Am 10.06.2015, dem 209. Verhandlungstag verlangt die Angeklagte Zschäpe die Entpflichtung ihrer Verteidigerin Sturm. Ob und welche Gründe Frau Zschäpe dem Gericht mitgeteilt hat, wissen wir (bisher) nicht. Das Kalkül ist aber durchaus nachvollziehbar, so dass wir wieder einmal spekulieren dürfen.

Nachdem Frau Zschäpe im letzten Jahr mit Ihrem Misstrauensantrag gegen alle drei Verteidiger gescheitert ist, und nachdem bekannt ist, dass sie einen weiteren Rechtsanwalt als ihren „vierten Verteidiger“ bezeichnet, scheint sie nun eine neue Taktik überlegt zu haben, um diesen Rechtsanwalt in das Verfahren zu holen. Frau Zschäpe könnte zwar theoretisch noch drei Wahlverteidiger bestellen, diese würden aber von Staat nicht bezahlt. Die Auswechslung eines einzelnen Anwaltes beeinträchtigt das Verfahren nicht (es hat auch andere Verhandlungstage gegeben, an denen nicht alle drei Verteidiger anwesend waren), insbesondere wenn der in das Verfahren eintretende Anwalt ausdrücklich erklärt, dass er eingearbeitet ist.
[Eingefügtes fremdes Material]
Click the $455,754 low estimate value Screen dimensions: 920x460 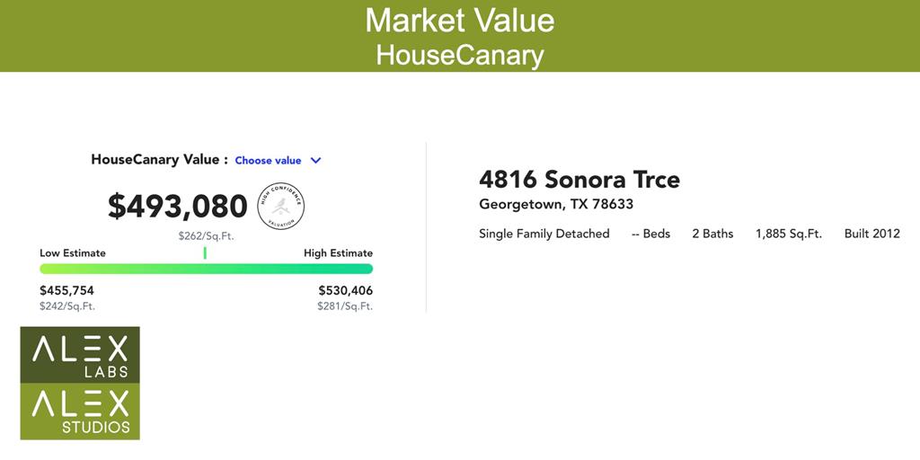point(66,290)
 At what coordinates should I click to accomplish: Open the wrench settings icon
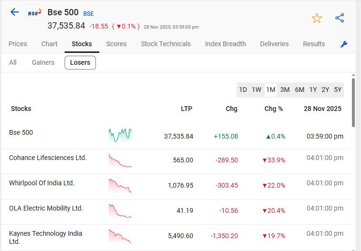(344, 44)
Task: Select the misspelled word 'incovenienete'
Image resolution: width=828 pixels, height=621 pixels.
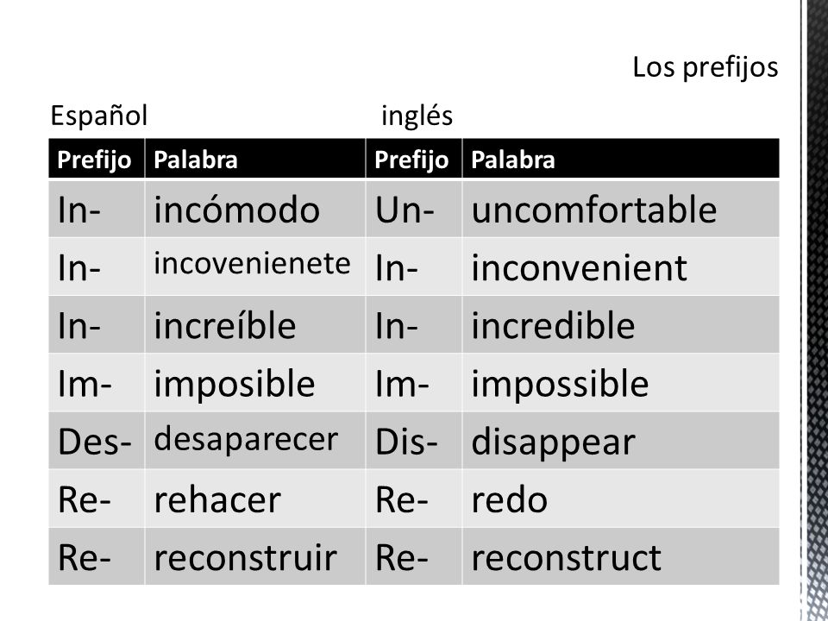Action: (x=252, y=264)
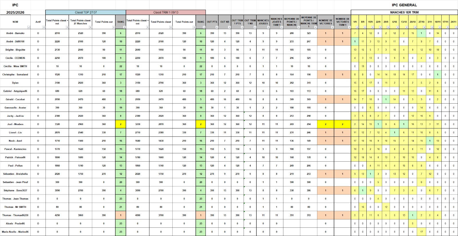Viewport: 458px width, 236px height.
Task: Open the 1/9 date column filter
Action: (357, 27)
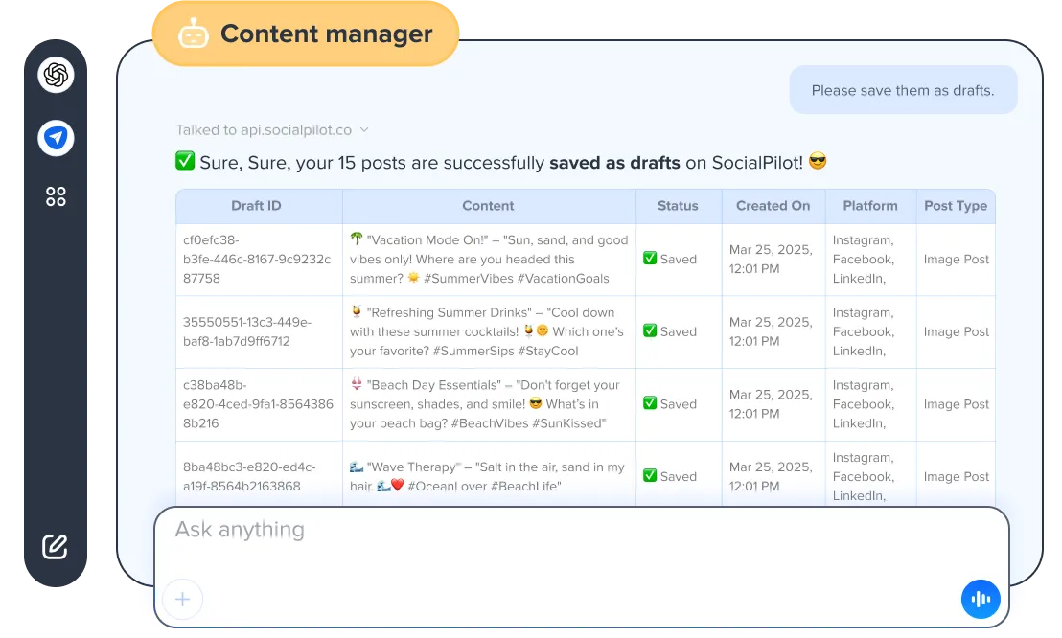Open ChatGPT from the sidebar
This screenshot has height=638, width=1062.
coord(56,74)
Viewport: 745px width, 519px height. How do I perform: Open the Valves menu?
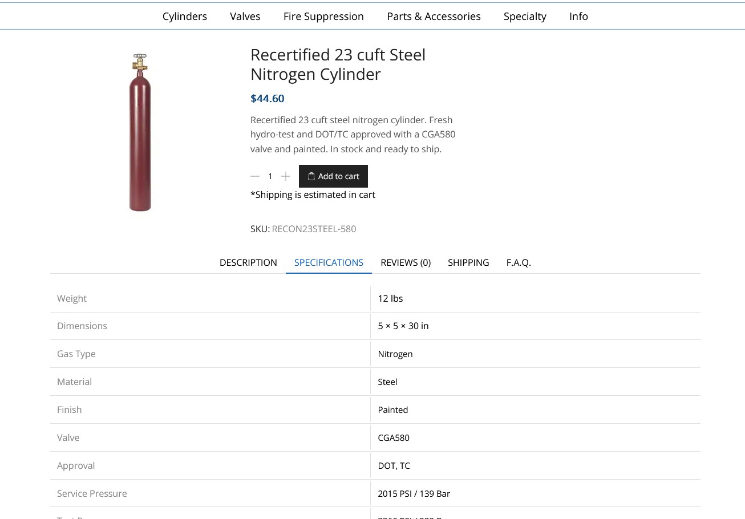pos(245,17)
Ohne Zweifel wird und kann das Gericht einem Antrag auf Entpflichtung eher nachgeben, wenn der Prozess nicht gefährdet ist. Deshalb könnte auch das „Wechselkontingent“ auf einen Anwalt beschränkt sein.
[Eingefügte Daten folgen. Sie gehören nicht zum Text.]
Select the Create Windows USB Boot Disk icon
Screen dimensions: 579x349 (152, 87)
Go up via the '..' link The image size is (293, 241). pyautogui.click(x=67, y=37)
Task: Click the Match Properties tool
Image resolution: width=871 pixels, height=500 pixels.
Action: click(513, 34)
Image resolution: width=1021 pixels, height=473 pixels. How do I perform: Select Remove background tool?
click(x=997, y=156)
Für uns ist nicht zu erkennen, warum Gründe, die gegen Frau Sturm sprechen könnten, nicht auch gegen die Rechtsanwälte Heer und Stahl sprechen sollten. Die teilweise von der Presse konstatierte Entfremdung drängte sich uns nicht auf. Immerhin war es immer Frau Sturm, die zusammen mit Herrn Heer Zschäpe vor den Kameras abdeckte, wenn sie den Saal betrat. Herr Stahl beteiligte sich an diesem Ritual eigentlich nie. Es scheint fast eher eine pragmatische Entscheidung gewesen zu sein die hier getroffen wurde, da nach außen Rechtsanwalt Heer gerne den Spezialisten in Fragen des Verfahrensrechtes gibt, und Rechtsanwalt Stahl derjenige ist, der – wie er wahrscheinlich meint – Zeugen besonders gut befragen kann. Da aber nur eine Position ausgewechselt werden kann und muss, fiel dann – ohne Rücksicht auf weibliche Solidarität – die Wahl auf Frau Sturm, die nach unseren Beobachtungen ziemlich genau die Aussagen der Zeugen mitprotokolliert hat. (in Vereinen wird die Vorstandsposition des „Schriftführers“ auch gerne von Frauen besetzt).

Der Schritt von Zschäpe korrespondiert mit den kolportierten Äußerungen, die sie gegenüber einem Sachverständigen gemacht haben soll, danach fällt ihr das Schweigen schwer, es ist aber evident, dass alle drei bisherigen Verteidiger Frau Zschäpe auch weiter zur Prozessstrategie des „Schweigens“ geraten haben. Immerhin war es Frau Sturm, die schon nach dem ersten Verhandlungstag im Mai 2013 über Frau Zschaepe erklärte:Sie möchte auch endlich, dass bestimmte Sachen klargestellt werden.“. Ob Frau Zschäpe mit Hilfe eines neuen Verteidigers tatsächlich eine Einlassung zur Sache oder „Klarstellungen“ vorbereiten will, wissen wir natürlich nicht, es könnte aber in dieser Richtung spannend werden.

Aus unserer Sicht wäre es durchaus zu begrüßen, wenn das Gericht dem Antrag stattgibt und gegebenenfalls ein anderer Rechtsanwalt beigeordnet wird. Käme es dazu, so wäre natürlich auch die Frage der Solidarität der Rechtsanwälte Heer und Stahl mit Ihrer Kollegin Sturm von besonderem Interesse, wie aber auch die Frage, ob ein neuer Verteidiger mit Heer und Stahl zusammenarbeitet.